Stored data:
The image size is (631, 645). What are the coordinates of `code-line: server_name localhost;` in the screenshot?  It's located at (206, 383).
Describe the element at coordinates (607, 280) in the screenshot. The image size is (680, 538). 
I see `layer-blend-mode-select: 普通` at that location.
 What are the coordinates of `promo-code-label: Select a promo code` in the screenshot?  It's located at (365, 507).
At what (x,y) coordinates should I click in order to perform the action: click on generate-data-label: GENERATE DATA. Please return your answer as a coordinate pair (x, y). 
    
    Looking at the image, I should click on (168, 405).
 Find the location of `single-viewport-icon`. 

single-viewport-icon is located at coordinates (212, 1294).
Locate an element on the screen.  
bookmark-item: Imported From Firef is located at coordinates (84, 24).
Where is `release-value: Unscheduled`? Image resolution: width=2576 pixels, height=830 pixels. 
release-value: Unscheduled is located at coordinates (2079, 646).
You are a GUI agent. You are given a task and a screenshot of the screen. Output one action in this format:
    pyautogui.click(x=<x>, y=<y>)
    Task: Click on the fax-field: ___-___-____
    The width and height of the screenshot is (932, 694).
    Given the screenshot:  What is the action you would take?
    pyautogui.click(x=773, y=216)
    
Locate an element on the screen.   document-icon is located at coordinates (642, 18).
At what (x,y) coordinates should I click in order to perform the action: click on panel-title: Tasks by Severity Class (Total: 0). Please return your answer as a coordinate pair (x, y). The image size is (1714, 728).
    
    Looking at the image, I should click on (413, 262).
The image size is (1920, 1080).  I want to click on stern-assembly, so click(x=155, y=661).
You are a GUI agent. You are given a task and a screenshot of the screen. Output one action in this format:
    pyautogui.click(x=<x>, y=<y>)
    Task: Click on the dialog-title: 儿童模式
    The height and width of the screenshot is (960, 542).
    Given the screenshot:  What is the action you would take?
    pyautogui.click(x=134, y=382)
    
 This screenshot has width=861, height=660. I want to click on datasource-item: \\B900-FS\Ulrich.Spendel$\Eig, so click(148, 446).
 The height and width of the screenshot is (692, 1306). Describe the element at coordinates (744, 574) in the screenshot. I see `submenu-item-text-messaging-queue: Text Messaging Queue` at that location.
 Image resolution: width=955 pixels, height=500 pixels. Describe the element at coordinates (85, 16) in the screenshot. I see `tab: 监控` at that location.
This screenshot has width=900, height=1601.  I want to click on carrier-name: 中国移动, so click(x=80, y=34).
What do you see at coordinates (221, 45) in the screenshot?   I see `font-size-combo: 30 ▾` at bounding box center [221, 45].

### ACTIVITY
Copy the lines between the one holding "is (1714, 728)." and the one holding "The image size is (1920, 1080).", inclusive, with no changes.

### OUTPUT OF THE EXERCISE
At what (x,y) coordinates should I click in order to perform the action: click on panel-title: Tasks by Severity Class (Total: 0). Please return your answer as a coordinate pair (x, y). The image size is (1714, 728).
    
    Looking at the image, I should click on (413, 262).
The image size is (1920, 1080).  I want to click on stern-assembly, so click(x=155, y=661).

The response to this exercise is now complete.